- Dataset entries -
··········

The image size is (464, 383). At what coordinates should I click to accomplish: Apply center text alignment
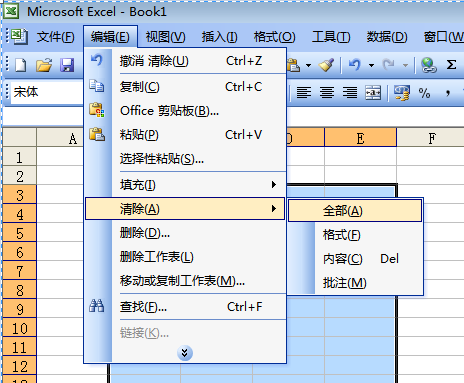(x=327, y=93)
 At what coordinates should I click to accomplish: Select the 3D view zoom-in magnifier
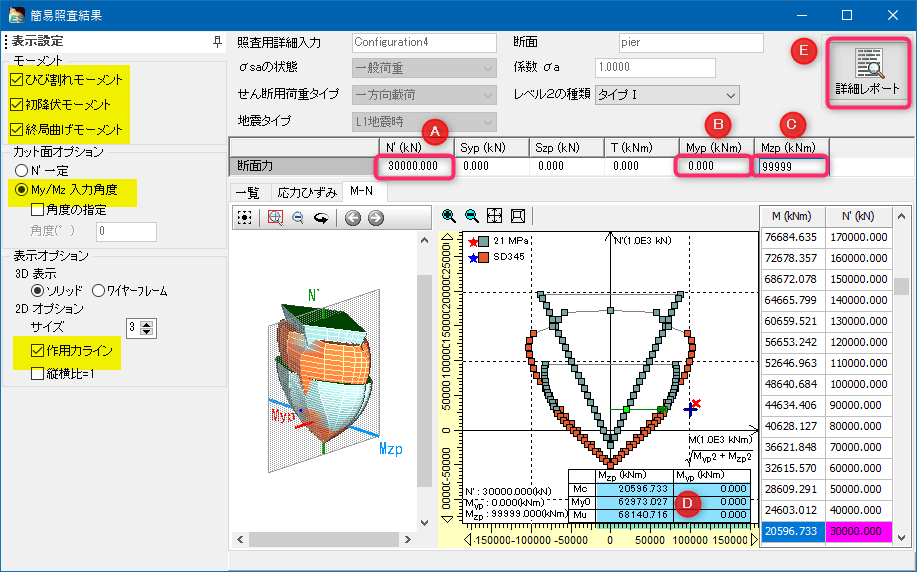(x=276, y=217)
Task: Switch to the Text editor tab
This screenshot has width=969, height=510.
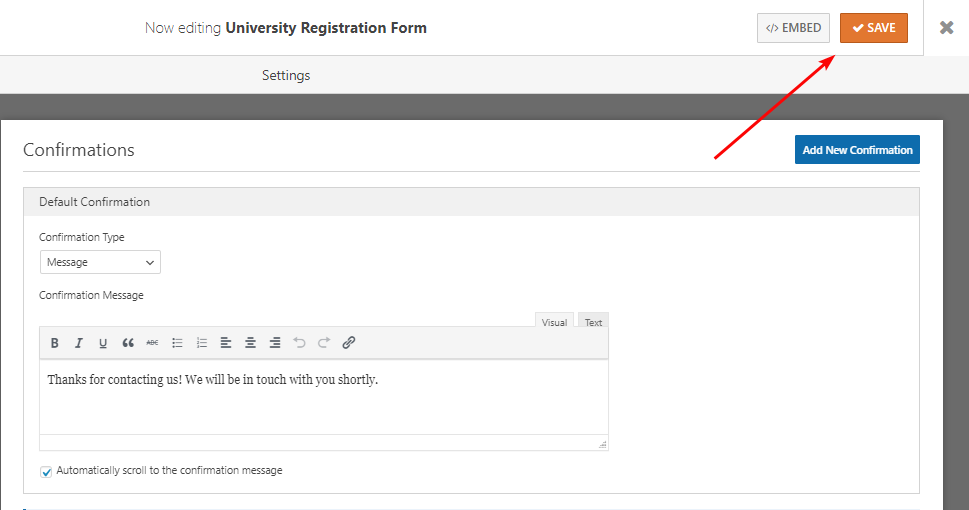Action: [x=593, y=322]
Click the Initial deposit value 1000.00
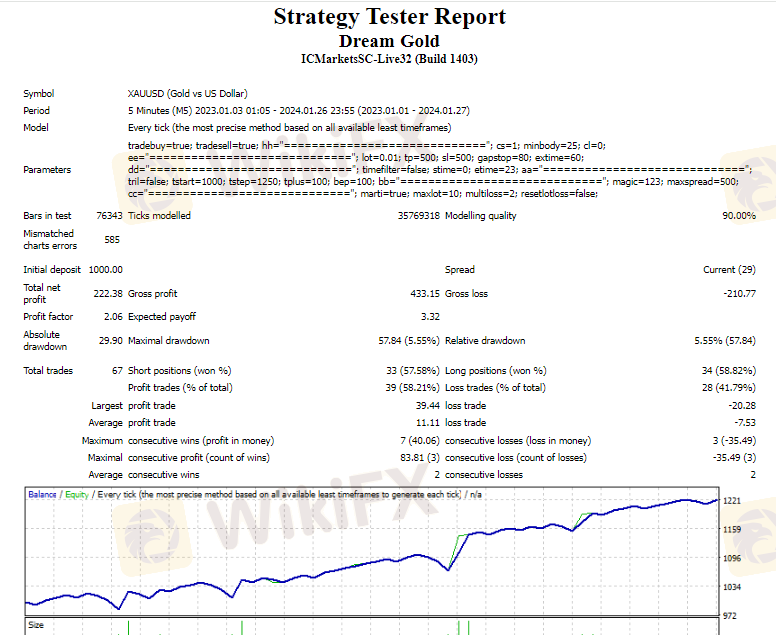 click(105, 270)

··········

- ACTIVITY -
Repeat the data word for word; drop the pictures.

- REPLY TO THE TASK -
The image size is (464, 383). At what coordinates should I click to accomplish: Apply center text alignment
(x=327, y=93)
 At what coordinates should I click to accomplish: Select the 3D view zoom-in magnifier
(x=276, y=217)
Task: Switch to the Text editor tab
This screenshot has width=969, height=510.
Action: [x=593, y=322]
Click the Initial deposit value 1000.00
 click(105, 270)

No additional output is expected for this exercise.